School district attorney Frank Upchurch said to his knowledge this was the first time he could recall objections raised by parents about questionable documents reaching the level of school board review. .

Three of the four books discussed on Tuesday — “My Rainbow,” “Peanut Goes for the Gold” and “Ho’onani Hula Warrior” — are elementary.

The other four – “White Privilege”, “Me and White Supremacy”, “Boys Will be Boys”, and “All Boys Aren’t Blue” – are aimed at high school readers.

Hearing gets heated, divisive

After the parents who filed the complaints had a chance to explain their rationale — issues centering mostly on the graphic nature of the language and controversial topics like sexuality, gender identity and racial theory — the hearing was opened to public comment.

Several community members were kicked out by local law enforcement during Tuesday's school board hearing on library materials.

Over several hours of testimony, the meeting devolved into a vitriolic shouting match in which several members of the public were physically kicked out by local police.
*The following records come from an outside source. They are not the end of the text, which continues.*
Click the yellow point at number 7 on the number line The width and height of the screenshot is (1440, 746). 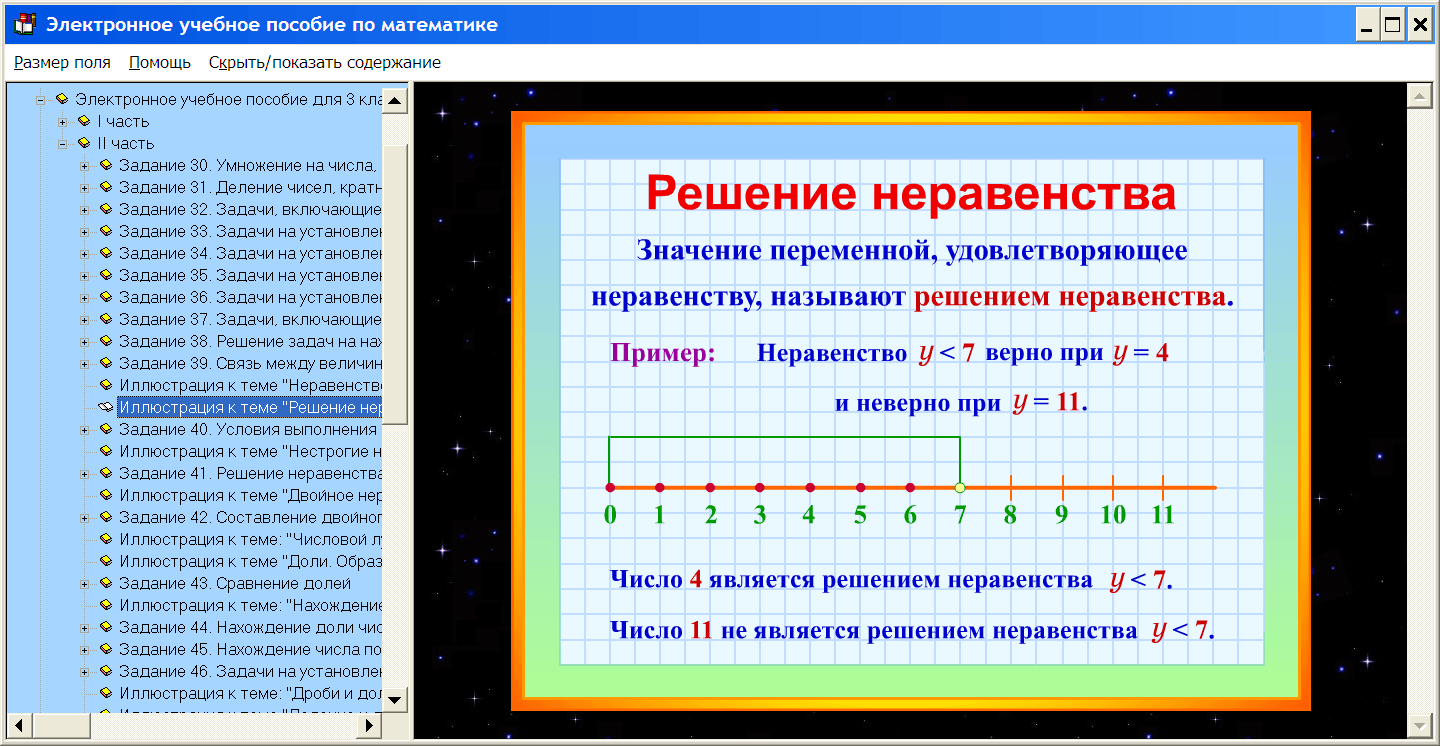point(959,488)
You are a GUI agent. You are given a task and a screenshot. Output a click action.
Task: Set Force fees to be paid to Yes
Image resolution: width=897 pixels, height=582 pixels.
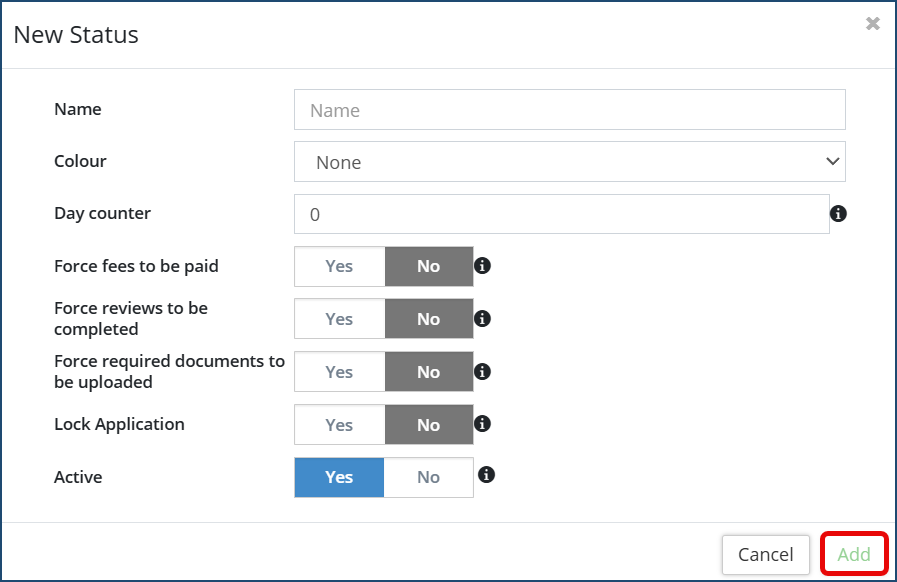[340, 266]
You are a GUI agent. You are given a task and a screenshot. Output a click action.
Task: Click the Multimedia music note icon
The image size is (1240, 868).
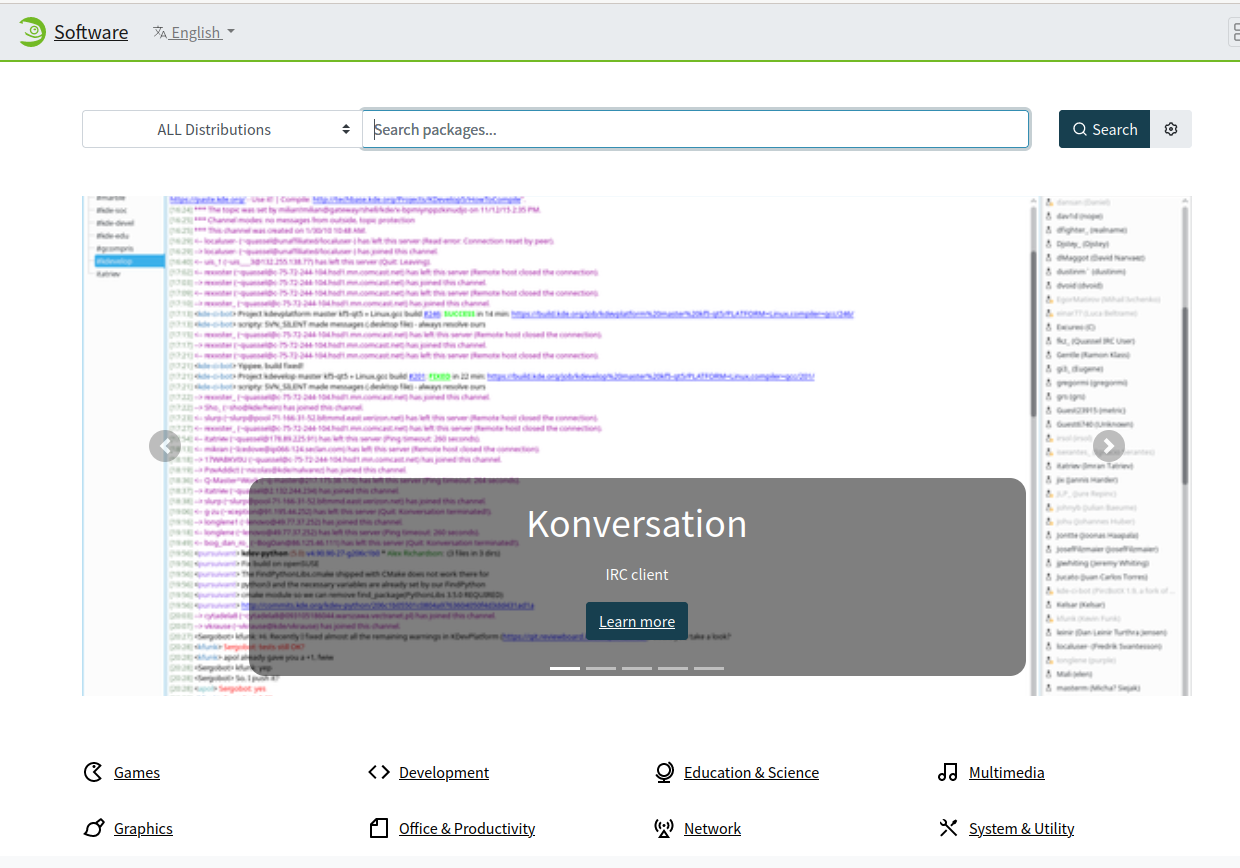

Speakers on both sides of the issue were met with sneers, laughs and all-out swearing as they took to the podium, including parents, students, educators and community members.

Parent Kristen Diaz said she’s worried books like DeShanna Neal and Trinity Neal’s ‘My Rainbow’ about a child who identifies as transgender might look very appealing to young children just from the cover herself. Diaz said, however, that her kindergarten-aged daughter, who can read at the second-grade level, asked her what the term “cisgender” was – something she wasn’t ready to discuss with her. for the moment.

Others, including Tocoi Creek High School student Jayden Nassar, said they are books on sometimes controversial topics like LBGTQ issues where students can see themselves reflected. Nassar said a sense of inclusion is important, especially given the suicide rate among young people exploring their sexual identity.

Nassar, a junior, said removing titles like these amounted to censorship and that it concerned her.

“It could be a slippery slope,” Nassar said.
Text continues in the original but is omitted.